Task goal:
If a line in the data contains "computer", copy it out.

Data provided:
☆ ☆ ☆ ☆ ☆

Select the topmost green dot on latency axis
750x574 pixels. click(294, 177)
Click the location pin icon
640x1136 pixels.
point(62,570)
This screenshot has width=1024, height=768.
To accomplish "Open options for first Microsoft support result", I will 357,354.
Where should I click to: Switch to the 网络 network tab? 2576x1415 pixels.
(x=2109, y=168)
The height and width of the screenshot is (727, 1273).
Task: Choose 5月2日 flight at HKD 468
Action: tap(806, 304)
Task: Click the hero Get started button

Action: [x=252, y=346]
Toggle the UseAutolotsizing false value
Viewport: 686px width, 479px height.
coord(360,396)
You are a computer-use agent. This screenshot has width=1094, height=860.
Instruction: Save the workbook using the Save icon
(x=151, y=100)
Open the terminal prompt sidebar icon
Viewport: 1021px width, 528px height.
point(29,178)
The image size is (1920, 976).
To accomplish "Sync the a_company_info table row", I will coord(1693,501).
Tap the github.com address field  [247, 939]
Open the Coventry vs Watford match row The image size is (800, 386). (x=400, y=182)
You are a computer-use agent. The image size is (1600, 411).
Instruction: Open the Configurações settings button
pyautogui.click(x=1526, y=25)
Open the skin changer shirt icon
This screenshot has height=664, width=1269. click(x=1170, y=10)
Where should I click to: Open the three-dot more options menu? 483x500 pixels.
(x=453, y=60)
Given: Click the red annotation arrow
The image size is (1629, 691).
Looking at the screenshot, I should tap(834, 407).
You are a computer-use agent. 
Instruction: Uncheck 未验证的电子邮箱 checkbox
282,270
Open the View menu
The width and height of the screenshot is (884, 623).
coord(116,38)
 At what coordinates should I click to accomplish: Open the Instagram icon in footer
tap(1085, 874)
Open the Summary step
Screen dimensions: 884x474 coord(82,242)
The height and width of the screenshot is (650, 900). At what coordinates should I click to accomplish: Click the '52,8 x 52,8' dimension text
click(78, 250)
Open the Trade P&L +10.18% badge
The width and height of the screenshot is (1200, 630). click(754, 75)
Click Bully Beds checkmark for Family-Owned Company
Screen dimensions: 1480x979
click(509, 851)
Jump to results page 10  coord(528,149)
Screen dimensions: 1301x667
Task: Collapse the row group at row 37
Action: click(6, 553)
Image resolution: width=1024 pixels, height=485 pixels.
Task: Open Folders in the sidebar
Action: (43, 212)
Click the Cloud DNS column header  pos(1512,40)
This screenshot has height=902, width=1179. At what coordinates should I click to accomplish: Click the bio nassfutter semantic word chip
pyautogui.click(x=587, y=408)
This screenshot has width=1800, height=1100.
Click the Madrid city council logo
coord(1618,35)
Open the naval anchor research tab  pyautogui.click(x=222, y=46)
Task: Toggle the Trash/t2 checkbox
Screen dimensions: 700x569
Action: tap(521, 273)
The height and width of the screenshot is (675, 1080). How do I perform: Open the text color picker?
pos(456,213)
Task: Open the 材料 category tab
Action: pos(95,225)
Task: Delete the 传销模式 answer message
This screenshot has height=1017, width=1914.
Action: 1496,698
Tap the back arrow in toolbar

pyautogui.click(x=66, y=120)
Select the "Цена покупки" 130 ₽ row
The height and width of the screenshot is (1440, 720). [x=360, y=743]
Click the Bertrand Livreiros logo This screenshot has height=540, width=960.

☆ ☆ ☆ ☆ ☆

Reply:
You are a computer-use agent. This screenshot has width=1094, height=860.
You are a computer-use agent. The image size is (1600, 411).
You are a computer-use agent. 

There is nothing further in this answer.